CONSIGNE » Recopiez à l'identique chaque ligne de la liste ci-dessous, du début à la fin.

= = = =

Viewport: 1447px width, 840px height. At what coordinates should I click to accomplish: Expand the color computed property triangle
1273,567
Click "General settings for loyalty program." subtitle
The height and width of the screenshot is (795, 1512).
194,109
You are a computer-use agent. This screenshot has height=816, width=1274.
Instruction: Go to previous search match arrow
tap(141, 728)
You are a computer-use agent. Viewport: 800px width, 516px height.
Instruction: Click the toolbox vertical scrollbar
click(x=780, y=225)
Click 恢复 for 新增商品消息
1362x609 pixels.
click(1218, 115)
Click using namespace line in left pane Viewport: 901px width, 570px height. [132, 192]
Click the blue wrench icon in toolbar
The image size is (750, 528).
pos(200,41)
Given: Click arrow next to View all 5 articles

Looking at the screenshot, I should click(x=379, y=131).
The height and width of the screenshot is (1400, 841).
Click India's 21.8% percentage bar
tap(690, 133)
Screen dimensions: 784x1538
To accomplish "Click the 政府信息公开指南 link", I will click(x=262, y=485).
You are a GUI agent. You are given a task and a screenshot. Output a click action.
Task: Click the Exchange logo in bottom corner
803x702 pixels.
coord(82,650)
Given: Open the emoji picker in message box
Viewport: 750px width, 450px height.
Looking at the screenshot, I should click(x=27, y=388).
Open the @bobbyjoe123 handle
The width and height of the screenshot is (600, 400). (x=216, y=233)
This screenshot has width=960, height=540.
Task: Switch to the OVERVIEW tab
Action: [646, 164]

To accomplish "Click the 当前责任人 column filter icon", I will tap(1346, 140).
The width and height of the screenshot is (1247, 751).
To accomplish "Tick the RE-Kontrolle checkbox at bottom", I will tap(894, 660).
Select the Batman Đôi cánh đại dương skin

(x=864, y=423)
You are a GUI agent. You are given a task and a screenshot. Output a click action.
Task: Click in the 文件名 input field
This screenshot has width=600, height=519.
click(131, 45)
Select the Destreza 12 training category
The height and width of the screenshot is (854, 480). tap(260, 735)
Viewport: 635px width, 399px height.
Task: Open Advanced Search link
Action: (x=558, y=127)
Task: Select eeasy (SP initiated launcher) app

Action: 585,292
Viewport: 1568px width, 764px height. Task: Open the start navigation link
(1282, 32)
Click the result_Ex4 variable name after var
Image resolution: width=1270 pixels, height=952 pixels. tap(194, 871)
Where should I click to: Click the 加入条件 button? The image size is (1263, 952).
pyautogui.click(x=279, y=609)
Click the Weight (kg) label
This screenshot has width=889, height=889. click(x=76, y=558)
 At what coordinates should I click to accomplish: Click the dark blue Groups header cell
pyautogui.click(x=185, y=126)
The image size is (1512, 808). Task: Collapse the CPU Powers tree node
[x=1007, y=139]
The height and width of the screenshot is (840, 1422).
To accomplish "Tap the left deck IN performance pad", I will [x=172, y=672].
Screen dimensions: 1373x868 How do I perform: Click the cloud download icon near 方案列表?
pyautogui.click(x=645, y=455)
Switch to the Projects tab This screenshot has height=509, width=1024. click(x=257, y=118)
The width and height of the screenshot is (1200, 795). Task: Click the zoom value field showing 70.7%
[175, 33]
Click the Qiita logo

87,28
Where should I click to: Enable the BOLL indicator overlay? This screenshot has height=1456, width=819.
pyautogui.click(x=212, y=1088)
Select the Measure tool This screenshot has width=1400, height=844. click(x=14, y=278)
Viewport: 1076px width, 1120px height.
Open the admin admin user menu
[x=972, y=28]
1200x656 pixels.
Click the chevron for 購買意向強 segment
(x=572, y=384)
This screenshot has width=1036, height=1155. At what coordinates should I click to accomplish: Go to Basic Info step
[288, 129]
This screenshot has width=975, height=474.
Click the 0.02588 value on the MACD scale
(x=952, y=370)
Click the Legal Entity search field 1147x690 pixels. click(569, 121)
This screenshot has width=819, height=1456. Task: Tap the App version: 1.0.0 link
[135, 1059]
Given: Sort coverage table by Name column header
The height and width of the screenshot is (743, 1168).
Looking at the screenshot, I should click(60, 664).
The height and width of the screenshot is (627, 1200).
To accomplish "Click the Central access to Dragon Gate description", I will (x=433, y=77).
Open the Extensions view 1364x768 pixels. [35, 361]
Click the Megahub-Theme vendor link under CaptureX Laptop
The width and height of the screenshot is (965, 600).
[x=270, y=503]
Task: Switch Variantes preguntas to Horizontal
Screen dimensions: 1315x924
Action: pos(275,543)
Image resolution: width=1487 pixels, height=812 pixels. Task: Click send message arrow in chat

= = = =

RÉPONSE »
Viewport: 1447px width, 840px height. At what coordinates should I click to accomplish: Expand the color computed property triangle
1273,567
Click "General settings for loyalty program." subtitle
The height and width of the screenshot is (795, 1512).
194,109
You are a computer-use agent. This screenshot has height=816, width=1274.
Instruction: Go to previous search match arrow
tap(141, 728)
You are a computer-use agent. Viewport: 800px width, 516px height.
Instruction: Click the toolbox vertical scrollbar
click(x=780, y=225)
Click 恢复 for 新增商品消息
1362x609 pixels.
click(1218, 115)
Click using namespace line in left pane Viewport: 901px width, 570px height. [132, 192]
Click the blue wrench icon in toolbar
The image size is (750, 528).
pos(200,41)
Given: Click arrow next to View all 5 articles

Looking at the screenshot, I should click(x=379, y=131).
The height and width of the screenshot is (1400, 841).
Click India's 21.8% percentage bar
tap(690, 133)
Screen dimensions: 784x1538
To accomplish "Click the 政府信息公开指南 link", I will click(x=262, y=485).
You are a GUI agent. You are given a task and a screenshot. Output a click action.
Task: Click the Exchange logo in bottom corner
803x702 pixels.
coord(82,650)
Given: Open the emoji picker in message box
Viewport: 750px width, 450px height.
Looking at the screenshot, I should click(x=27, y=388).
Open the @bobbyjoe123 handle
The width and height of the screenshot is (600, 400). (x=216, y=233)
This screenshot has width=960, height=540.
Task: Switch to the OVERVIEW tab
Action: [646, 164]

To accomplish "Click the 当前责任人 column filter icon", I will tap(1346, 140).
The width and height of the screenshot is (1247, 751).
To accomplish "Tick the RE-Kontrolle checkbox at bottom", I will tap(894, 660).
Select the Batman Đôi cánh đại dương skin

(x=864, y=423)
You are a GUI agent. You are given a task and a screenshot. Output a click action.
Task: Click in the 文件名 input field
This screenshot has width=600, height=519.
click(131, 45)
Select the Destreza 12 training category
The height and width of the screenshot is (854, 480). tap(260, 735)
Viewport: 635px width, 399px height.
Task: Open Advanced Search link
Action: (x=558, y=127)
Task: Select eeasy (SP initiated launcher) app

Action: 585,292
Viewport: 1568px width, 764px height. Task: Open the start navigation link
(1282, 32)
Click the result_Ex4 variable name after var
Image resolution: width=1270 pixels, height=952 pixels. tap(194, 871)
Where should I click to: Click the 加入条件 button? The image size is (1263, 952).
pyautogui.click(x=279, y=609)
Click the Weight (kg) label
This screenshot has width=889, height=889. click(x=76, y=558)
 At what coordinates should I click to accomplish: Click the dark blue Groups header cell
pyautogui.click(x=185, y=126)
The image size is (1512, 808). Task: Collapse the CPU Powers tree node
[x=1007, y=139]
The height and width of the screenshot is (840, 1422).
To accomplish "Tap the left deck IN performance pad", I will [x=172, y=672].
Screen dimensions: 1373x868 How do I perform: Click the cloud download icon near 方案列表?
pyautogui.click(x=645, y=455)
Switch to the Projects tab This screenshot has height=509, width=1024. click(x=257, y=118)
The width and height of the screenshot is (1200, 795). Task: Click the zoom value field showing 70.7%
[175, 33]
Click the Qiita logo

87,28
Where should I click to: Enable the BOLL indicator overlay? This screenshot has height=1456, width=819.
pyautogui.click(x=212, y=1088)
Select the Measure tool This screenshot has width=1400, height=844. click(x=14, y=278)
Viewport: 1076px width, 1120px height.
Open the admin admin user menu
[x=972, y=28]
1200x656 pixels.
Click the chevron for 購買意向強 segment
(x=572, y=384)
This screenshot has width=1036, height=1155. At what coordinates should I click to accomplish: Go to Basic Info step
[288, 129]
This screenshot has width=975, height=474.
Click the 0.02588 value on the MACD scale
(x=952, y=370)
Click the Legal Entity search field 1147x690 pixels. click(569, 121)
This screenshot has width=819, height=1456. Task: Tap the App version: 1.0.0 link
[135, 1059]
Given: Sort coverage table by Name column header
The height and width of the screenshot is (743, 1168).
Looking at the screenshot, I should click(60, 664).
The height and width of the screenshot is (627, 1200).
To accomplish "Click the Central access to Dragon Gate description", I will (x=433, y=77).
Open the Extensions view 1364x768 pixels. [35, 361]
Click the Megahub-Theme vendor link under CaptureX Laptop
The width and height of the screenshot is (965, 600).
[x=270, y=503]
Task: Switch Variantes preguntas to Horizontal
Screen dimensions: 1315x924
Action: pos(275,543)
Image resolution: width=1487 pixels, height=812 pixels. Task: Click send message arrow in chat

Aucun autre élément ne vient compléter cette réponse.